SOURCE DOCUMENT:
[SC-Help] Re: AOL Issue
Chris Wright
chris.a.wright at gmail.com
Sat Mar 11 16:28:27 EST 2006
The message was along the lines of:
<xxxxxxxxxxxxxx at aol.com>:
Connected to 64.12.138.152 but greeting failed.
Remote host said: 554- (RTR:BL)
http://postmaster.info.aol.com/errors/554rtrbl.html
554- AOL does not accept e-mail transactions from IP addresses which
554- send abuse reports to AOL
554 Connecting IP: 72.22.69.58
Any mail I send to AOL users now via my YAPS4U.NET domain,
(72.22.69.58), just doesn't get delivered to the AOL users and I haven't
seen a failure message like the one above for a while.
And 72.22.69.58 hasn't appeared on any blacklists for years AFAIK. (It
was on DSBL once, but was appealed and removed in hours more than days).
And I know, its sounds incredulous, and unless I can find the original
return receipts, it doesn't sound plausible/believable. Had I been
aware of these NG's back then, I would have mentioned it.
But, if the general belief is that no one has heard of it, then fair
enough, it was just something that Joel Balazuc said in his message [Re:
[SC-Help] Re: Spam as pictures] that got me thinking about it again.
Regards
Chris
Mike Easter wrote:
> Chris Wright wrote:
>
>> A good few months back I started getting failure messages back from
>> AOL when I used accounts that I forward SPAM from to SPAMCOP.
>
> I'm not clear on what you are saying yet, but at first glance it might
> sound like you were doing something wrong, like reporting your own
> provider.
>
> You didn't define the scenario with sufficient detail and clarity that I
> am getting the picture yet.
>
>> Something along the lines of "AOL is not able to process your email
>> because it comes from a domain that reports SPAM".

PROBLEM 1:
Answer these questions using the AOL Issue message.
(a) What IP address does the failure notice say the connection was made to?
(b) On which blacklist did 72.22.69.58 once appear?
(c) Whose message got Chris Wright thinking about the issue again?
PROBLEM 2:
Extract the passage of the AOL Issue message from "[SC-Help] Re: AOL" to "said: 554- (RTR:BL)", word for word.

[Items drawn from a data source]
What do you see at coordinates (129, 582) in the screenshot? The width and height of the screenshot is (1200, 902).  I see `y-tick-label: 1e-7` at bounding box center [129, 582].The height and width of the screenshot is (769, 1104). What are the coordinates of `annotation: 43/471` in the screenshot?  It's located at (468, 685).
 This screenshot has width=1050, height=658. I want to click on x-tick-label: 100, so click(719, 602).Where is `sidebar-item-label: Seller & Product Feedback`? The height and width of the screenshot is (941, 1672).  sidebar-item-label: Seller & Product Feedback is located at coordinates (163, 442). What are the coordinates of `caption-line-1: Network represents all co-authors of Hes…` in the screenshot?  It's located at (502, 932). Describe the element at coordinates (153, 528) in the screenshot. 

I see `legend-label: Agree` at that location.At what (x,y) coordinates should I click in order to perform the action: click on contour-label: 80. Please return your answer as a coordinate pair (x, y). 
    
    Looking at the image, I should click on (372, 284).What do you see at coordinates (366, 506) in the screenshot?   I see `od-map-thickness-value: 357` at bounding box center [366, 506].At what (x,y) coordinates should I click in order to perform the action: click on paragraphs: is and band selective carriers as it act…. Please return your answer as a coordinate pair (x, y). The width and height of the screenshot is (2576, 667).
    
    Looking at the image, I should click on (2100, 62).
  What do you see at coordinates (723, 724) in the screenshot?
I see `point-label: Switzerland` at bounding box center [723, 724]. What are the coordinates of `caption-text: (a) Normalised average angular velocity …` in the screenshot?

EXERCISE ANSWER 1:
(a) 64.12.138.152
(b) DSBL
(c) Joel Balazuc

EXERCISE ANSWER 2:
[SC-Help] Re: AOL Issue
Chris Wright
chris.a.wright at gmail.com
Sat Mar 11 16:28:27 EST 2006
The message was along the lines of:
<xxxxxxxxxxxxxx at aol.com>:
Connected to 64.12.138.152 but greeting failed.
Remote host said: 554- (RTR:BL)